We often "contract" or shorten words in English. For example, we may say "he's" instead of "he is". Note that we usually insert an apostrophe (') in place of the missing letter or letters in writing. Here are some example sentences.
I haven't seen him. = I have not seen him.
Who's calling? = Who is calling?
They're coming. = They are coming.
We do this especially when we speak. We do not contract words so much in writing.
Be careful. Some contractions have two or three meanings. For example, he'd can be he had or he would. It depends on the rest of the sentence. Look at these examples:
He'd like to go. = He would like to go.
He'd finished when arrived. = He had finished when arrived.
The contraction's (=is or has) is not used only with pronouns. It can also be used with nouns, names, question words and words like "here" and "there", for example:
The train's late. = The train is late.
John's arrived. = John is arrived.
Where's the phone? = Where is the phone?
Here's your change. = Here is your change.

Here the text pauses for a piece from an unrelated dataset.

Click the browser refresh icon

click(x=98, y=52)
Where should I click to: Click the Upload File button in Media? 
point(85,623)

There's a policeman. = There is a policeman.
|Short Form||Long Form|
|I'll||I will / I shall|
|I'd||I had / I would / I should|
|You'd||You had / You would|
|He's||He has / He is|
|He'd||He had / He would|
|She's||She has / She is|
|She'd||She had / She would|
|It's||It has / It is|
|We'd||We had / We would|
|They'd||They had / They would|
With the verb "to be", two negative forms are possible -
we aren't or we're not etc.
In questions, am not is contracted to aren't, for example:
I'm late, aren't I?
|Short Form||Long Form|
|can't||cannot, can not|
Here are some more examples showing some very common contractions.
|Short Form||Long Form||Example|
|here's||here is||Here's your meal.|
|there'll||there will||There'll be nobody tomorrow.|
|there's||there is||There's a taxi!|
|that's||that is||That's my car!|
|that'll||that will||That'll be $10, please.|
|how's||how is?||How's your wife?|
|what'll||what will?||What'll people think?|
|when's||when is?||When's the wedding?|
|where's||where is?||Where is the cinema?|
|who's||who is?||Who's your teacher?|
|what's||what is?||What's the matter?|
|who'd||who would?||Who'd like ice-cream?|
|who'll||who will?||Who'll be there?|
Informal contractions are short forms of other words that people use when speaking casually. They are not exactly slang, but they are a little like slang.

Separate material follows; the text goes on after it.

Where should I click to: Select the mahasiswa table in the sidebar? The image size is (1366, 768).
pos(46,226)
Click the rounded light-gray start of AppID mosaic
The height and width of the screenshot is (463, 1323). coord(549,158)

For example, "gonna" is short form of "going to". If you say "going to" very fast, without carefully pronouncing each word, it can sound like "gonna".
Please remember that these are informal contractions. That means that we do not use them in correct speech, and we almost never use them in writing. (If you see them in writing, for example in a comic strip, that is because the written words represent the spoken words or dialogue.) We normally use them only when speaking fast and casually, for example with friends. Some people never use them even in informal speech.

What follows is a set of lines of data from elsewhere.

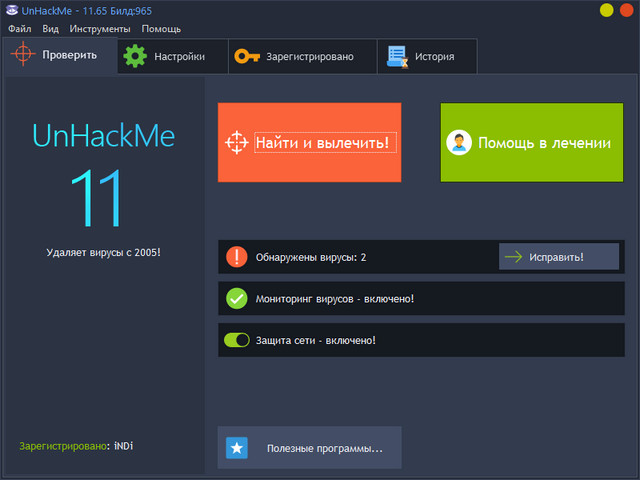The height and width of the screenshot is (480, 640).
Task: Toggle the Защита сети switch
Action: [237, 340]
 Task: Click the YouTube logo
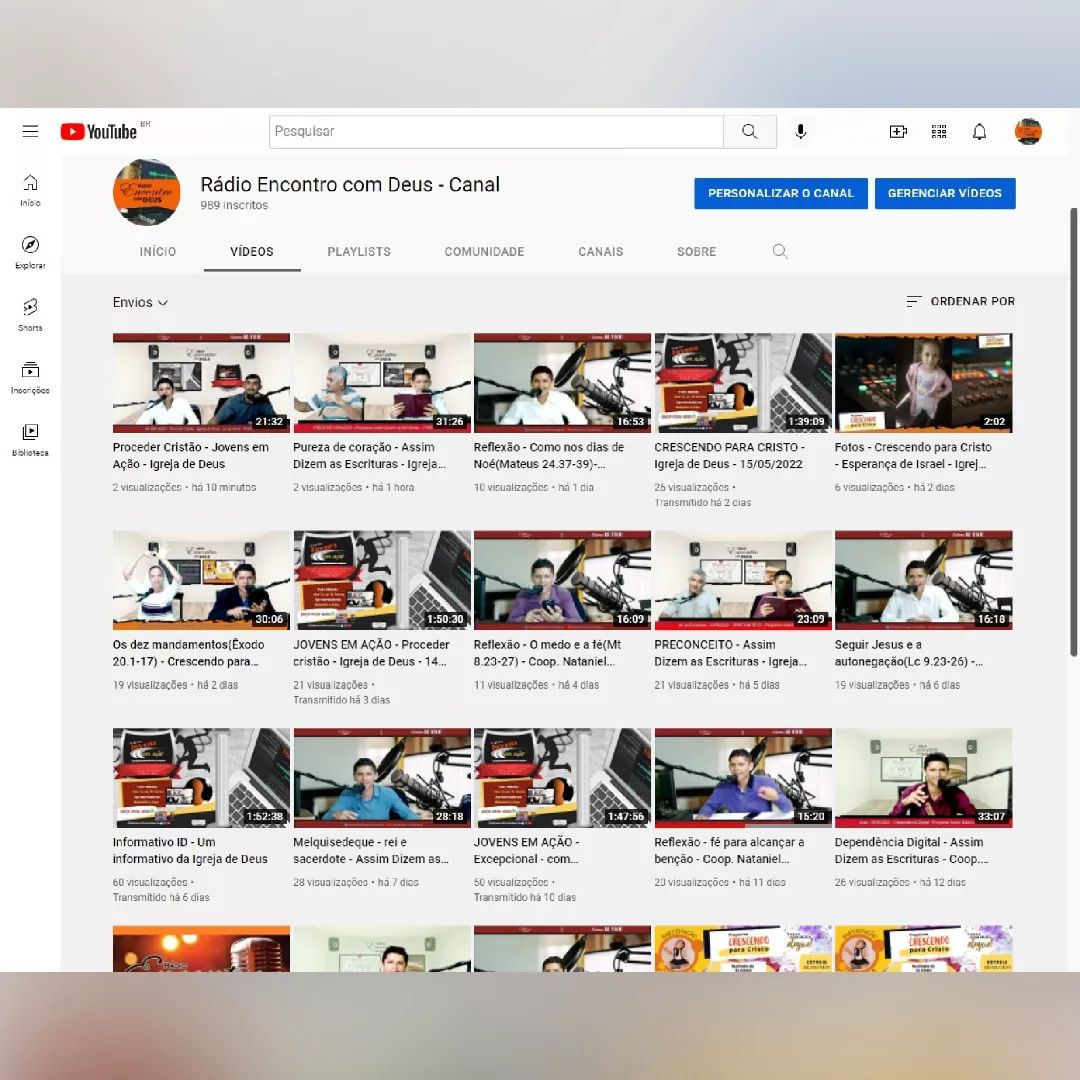[99, 131]
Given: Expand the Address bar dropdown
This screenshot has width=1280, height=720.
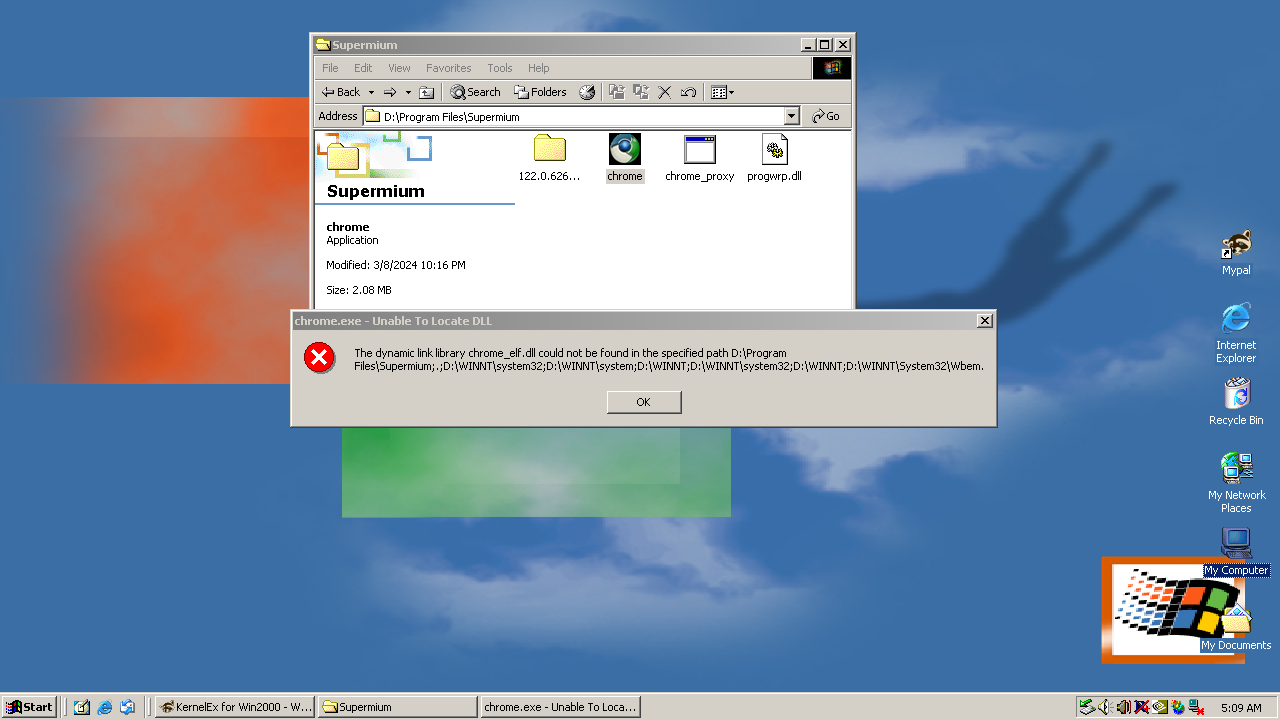Looking at the screenshot, I should (x=792, y=116).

It is probably true to say that informal contractions are more common in American English.
Also note that, unlike normal contractions, we do not usually use apostrophes (') with informal contractions when written.
On the right are some informal contractions, with example sentences. Note that the example sentences may be a little artificial because when we use a contraction we may also use other contractions in the same sentence, or even drop some words completely. For example:
What are you going to do?
Whatcha going to do?
Whatcha gonna do?
Do you want a beer?
Do you wanna beer?
D'you wanna beer?
D'ya wanna beer?
D'y wanna beer?
Ya wanna beer?
These informal contractions are not "correct" English. Do not use them in a written exam, for example, except in appropriate situations.
ain't = am not / are not / is not
I ain't sure.
You ain't my boss.
ain't = has not / have not
I ain't done it.
She ain't finished yet.
gimme = give me
Gimme your money.
Don't gimme that rubbish.
Can you gimme a hand?
gonna = going to
Nothing's gonna change my love towards you.
I'm not gonna tell you.
What are you gonna do?
gotta = got a
I've gotta gun.
I gotta gun.
She hasn't gotta penny.
Have you gotta car?
I've gotta go now.
We haven't gotta do that.
Have they gotta work?
kinda = kind of
She's kinda cute.
lemme = let me
wanna = want a
I wanna coffee.
wanna = want to
I wanna go home.
whatcha = what are you
Whatcha going to do?
Whatcha = what have you
Whatcha got there?
ya = you
Who saw ya?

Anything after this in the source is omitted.